[[ Records for processing, beginning ]]

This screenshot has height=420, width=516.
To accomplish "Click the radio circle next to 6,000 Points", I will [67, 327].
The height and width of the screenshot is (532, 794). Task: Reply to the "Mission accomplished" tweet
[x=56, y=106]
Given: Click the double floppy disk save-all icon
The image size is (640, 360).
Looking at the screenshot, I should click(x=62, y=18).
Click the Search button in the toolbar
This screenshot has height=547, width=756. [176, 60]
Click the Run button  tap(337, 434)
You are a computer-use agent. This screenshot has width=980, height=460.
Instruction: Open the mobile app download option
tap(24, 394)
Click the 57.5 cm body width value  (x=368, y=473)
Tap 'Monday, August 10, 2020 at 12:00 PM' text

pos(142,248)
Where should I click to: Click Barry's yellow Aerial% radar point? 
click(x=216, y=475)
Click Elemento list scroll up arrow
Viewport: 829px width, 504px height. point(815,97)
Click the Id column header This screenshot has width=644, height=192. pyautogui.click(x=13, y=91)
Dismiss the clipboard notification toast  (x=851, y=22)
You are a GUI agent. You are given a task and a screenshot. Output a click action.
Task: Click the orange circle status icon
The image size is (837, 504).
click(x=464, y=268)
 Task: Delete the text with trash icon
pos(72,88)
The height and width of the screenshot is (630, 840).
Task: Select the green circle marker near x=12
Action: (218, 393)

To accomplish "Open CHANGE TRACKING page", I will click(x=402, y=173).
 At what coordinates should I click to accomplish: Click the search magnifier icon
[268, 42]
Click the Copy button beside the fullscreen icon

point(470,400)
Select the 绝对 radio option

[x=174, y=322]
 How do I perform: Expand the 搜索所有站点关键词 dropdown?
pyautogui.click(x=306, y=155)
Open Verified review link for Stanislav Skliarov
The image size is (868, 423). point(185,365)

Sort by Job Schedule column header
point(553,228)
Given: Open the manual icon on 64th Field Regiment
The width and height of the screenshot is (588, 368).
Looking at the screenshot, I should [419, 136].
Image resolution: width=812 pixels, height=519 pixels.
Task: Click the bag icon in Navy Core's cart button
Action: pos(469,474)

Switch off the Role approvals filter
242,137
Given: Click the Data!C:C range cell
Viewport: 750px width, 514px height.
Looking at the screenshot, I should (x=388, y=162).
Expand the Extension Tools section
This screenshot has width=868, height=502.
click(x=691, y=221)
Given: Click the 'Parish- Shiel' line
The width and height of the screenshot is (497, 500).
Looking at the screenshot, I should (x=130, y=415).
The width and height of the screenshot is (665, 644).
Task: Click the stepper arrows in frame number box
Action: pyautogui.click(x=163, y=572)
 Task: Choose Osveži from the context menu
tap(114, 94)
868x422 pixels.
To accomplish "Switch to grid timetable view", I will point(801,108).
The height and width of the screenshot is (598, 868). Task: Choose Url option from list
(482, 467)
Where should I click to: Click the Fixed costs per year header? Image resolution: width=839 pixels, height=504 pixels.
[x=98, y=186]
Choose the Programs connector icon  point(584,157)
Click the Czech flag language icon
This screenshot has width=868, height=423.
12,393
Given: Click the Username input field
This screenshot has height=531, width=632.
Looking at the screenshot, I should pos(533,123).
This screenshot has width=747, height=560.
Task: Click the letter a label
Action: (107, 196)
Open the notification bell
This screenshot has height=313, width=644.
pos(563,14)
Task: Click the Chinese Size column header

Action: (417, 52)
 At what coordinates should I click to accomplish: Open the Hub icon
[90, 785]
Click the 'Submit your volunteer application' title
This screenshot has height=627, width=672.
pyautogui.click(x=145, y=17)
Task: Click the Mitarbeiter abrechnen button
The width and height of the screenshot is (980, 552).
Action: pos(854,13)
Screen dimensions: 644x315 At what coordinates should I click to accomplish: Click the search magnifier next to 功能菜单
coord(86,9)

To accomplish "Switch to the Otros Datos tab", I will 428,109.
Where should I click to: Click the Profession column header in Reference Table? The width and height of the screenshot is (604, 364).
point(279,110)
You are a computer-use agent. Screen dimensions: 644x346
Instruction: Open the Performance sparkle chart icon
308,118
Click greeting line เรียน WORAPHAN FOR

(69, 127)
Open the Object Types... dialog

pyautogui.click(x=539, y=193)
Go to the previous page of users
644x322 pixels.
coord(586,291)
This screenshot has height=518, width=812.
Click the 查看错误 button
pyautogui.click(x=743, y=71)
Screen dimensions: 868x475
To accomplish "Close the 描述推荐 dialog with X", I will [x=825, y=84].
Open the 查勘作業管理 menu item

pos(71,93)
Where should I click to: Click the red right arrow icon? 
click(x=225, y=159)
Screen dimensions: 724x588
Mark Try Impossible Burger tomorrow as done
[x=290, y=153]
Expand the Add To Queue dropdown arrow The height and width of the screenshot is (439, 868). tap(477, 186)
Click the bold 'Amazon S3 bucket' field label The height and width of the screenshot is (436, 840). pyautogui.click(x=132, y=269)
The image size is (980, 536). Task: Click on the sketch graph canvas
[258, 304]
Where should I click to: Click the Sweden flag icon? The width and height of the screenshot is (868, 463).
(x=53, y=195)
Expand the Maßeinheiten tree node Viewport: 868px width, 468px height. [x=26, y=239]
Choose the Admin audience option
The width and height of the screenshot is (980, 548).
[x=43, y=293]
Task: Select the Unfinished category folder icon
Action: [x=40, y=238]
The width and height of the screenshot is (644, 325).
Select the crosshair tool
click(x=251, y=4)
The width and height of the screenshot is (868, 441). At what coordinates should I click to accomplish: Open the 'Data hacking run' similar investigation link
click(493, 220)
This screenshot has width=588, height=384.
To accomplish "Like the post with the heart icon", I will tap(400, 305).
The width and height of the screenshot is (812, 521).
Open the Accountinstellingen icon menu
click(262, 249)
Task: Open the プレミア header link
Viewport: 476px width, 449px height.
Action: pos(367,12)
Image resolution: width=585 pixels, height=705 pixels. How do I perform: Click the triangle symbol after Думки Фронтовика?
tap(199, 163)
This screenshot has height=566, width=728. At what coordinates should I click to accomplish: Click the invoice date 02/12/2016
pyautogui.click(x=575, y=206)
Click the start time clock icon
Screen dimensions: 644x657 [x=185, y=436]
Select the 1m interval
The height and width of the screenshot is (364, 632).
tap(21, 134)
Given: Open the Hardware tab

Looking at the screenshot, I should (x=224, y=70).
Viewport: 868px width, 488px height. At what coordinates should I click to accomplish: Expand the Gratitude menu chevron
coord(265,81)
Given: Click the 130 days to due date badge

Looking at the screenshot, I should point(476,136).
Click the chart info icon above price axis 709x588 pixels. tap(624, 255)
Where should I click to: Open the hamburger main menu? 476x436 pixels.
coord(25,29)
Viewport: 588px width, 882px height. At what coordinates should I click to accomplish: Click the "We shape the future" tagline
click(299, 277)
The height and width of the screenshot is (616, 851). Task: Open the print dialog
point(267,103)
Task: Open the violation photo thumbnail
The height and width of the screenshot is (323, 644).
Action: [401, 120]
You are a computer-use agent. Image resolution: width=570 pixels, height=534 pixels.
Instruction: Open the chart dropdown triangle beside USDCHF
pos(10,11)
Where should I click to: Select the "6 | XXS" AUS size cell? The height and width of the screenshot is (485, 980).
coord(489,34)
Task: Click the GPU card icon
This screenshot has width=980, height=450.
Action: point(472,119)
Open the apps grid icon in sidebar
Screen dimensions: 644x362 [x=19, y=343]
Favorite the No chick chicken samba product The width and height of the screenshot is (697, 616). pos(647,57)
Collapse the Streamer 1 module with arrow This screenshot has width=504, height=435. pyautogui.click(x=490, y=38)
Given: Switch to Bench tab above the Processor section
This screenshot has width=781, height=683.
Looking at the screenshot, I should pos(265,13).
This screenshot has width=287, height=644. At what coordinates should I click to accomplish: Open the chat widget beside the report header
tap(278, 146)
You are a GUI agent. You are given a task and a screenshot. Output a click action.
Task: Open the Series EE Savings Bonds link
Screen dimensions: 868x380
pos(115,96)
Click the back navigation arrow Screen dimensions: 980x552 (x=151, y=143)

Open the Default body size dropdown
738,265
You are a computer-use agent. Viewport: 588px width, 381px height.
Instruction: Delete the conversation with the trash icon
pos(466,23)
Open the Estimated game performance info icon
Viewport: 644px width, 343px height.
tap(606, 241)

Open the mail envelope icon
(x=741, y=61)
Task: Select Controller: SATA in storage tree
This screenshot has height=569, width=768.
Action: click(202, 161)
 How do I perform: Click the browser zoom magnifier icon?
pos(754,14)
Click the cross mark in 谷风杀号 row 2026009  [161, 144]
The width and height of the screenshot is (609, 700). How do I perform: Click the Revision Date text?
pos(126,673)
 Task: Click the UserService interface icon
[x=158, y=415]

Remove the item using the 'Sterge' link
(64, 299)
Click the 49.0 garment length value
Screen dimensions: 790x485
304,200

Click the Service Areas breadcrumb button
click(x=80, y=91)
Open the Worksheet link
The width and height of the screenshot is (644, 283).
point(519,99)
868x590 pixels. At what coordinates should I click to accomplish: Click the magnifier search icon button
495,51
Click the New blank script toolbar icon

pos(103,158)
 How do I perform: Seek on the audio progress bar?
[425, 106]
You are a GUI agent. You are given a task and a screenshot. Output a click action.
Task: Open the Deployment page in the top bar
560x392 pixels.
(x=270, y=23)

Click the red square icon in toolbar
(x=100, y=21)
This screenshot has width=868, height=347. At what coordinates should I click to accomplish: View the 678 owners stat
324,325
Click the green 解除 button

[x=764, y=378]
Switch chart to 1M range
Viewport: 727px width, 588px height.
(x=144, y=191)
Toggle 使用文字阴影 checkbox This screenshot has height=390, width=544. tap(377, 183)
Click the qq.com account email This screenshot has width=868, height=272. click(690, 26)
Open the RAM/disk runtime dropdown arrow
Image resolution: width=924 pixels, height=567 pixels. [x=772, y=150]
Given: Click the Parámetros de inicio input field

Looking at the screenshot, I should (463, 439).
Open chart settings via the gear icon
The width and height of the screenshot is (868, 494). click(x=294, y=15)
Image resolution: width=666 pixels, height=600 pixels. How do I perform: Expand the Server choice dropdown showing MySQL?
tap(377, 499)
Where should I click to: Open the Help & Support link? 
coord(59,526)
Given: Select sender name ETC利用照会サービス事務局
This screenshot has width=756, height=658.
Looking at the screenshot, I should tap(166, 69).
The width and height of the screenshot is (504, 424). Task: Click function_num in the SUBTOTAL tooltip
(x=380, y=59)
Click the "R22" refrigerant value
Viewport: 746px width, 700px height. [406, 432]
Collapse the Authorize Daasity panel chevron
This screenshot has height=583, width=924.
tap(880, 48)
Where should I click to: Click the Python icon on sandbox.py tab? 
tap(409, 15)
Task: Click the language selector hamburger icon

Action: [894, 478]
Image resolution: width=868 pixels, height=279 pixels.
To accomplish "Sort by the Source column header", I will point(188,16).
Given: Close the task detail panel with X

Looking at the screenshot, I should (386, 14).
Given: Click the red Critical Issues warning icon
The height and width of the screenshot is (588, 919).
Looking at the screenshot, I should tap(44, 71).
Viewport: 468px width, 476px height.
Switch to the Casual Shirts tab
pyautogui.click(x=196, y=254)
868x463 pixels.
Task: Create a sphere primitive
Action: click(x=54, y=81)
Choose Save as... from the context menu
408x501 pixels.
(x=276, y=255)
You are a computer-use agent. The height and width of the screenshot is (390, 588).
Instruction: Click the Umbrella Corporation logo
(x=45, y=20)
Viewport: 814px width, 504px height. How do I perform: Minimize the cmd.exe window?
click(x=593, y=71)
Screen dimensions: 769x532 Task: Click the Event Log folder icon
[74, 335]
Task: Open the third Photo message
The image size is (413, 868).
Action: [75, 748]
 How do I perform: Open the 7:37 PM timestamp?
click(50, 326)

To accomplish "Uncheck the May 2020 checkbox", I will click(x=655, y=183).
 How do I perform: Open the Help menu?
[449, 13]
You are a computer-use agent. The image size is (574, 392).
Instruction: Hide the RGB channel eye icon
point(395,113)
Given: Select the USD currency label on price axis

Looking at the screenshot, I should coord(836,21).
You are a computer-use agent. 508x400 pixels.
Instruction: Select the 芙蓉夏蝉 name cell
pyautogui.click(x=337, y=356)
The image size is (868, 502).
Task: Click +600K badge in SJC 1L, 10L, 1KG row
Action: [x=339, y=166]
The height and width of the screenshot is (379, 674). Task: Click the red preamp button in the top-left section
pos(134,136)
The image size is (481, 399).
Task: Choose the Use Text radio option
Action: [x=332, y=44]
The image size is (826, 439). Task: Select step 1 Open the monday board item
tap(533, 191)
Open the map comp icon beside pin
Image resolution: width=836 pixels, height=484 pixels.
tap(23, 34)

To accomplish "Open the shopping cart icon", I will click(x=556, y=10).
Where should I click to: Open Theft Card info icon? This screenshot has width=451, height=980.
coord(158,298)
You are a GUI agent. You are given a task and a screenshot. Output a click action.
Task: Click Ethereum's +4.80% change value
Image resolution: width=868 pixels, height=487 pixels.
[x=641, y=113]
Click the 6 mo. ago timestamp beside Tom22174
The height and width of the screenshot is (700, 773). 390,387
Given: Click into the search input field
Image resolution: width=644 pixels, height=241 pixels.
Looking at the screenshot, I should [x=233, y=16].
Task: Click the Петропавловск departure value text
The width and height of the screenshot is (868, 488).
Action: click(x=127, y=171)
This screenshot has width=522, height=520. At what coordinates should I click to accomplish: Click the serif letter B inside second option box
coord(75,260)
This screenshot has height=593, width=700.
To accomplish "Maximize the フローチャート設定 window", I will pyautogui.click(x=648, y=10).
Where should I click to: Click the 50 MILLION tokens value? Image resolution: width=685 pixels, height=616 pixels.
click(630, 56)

[[ Records for processing, end ]]

Among the lines above, find those containing the word "will" and copy each.

To accomplish "Click the radio circle next to 6,000 Points", I will [67, 327].
To accomplish "Open CHANGE TRACKING page", I will click(x=402, y=173).
To accomplish "Switch to grid timetable view", I will point(801,108).
To accomplish "Switch to the Otros Datos tab", I will 428,109.
To accomplish "Close the 描述推荐 dialog with X", I will [x=825, y=84].
To accomplish "Like the post with the heart icon", I will tap(400, 305).
To accomplish "Sort by the Source column header", I will point(188,16).
To accomplish "Uncheck the May 2020 checkbox", I will click(x=655, y=183).
To accomplish "Open the shopping cart icon", I will click(x=556, y=10).
To accomplish "Maximize the フローチャート設定 window", I will pyautogui.click(x=648, y=10).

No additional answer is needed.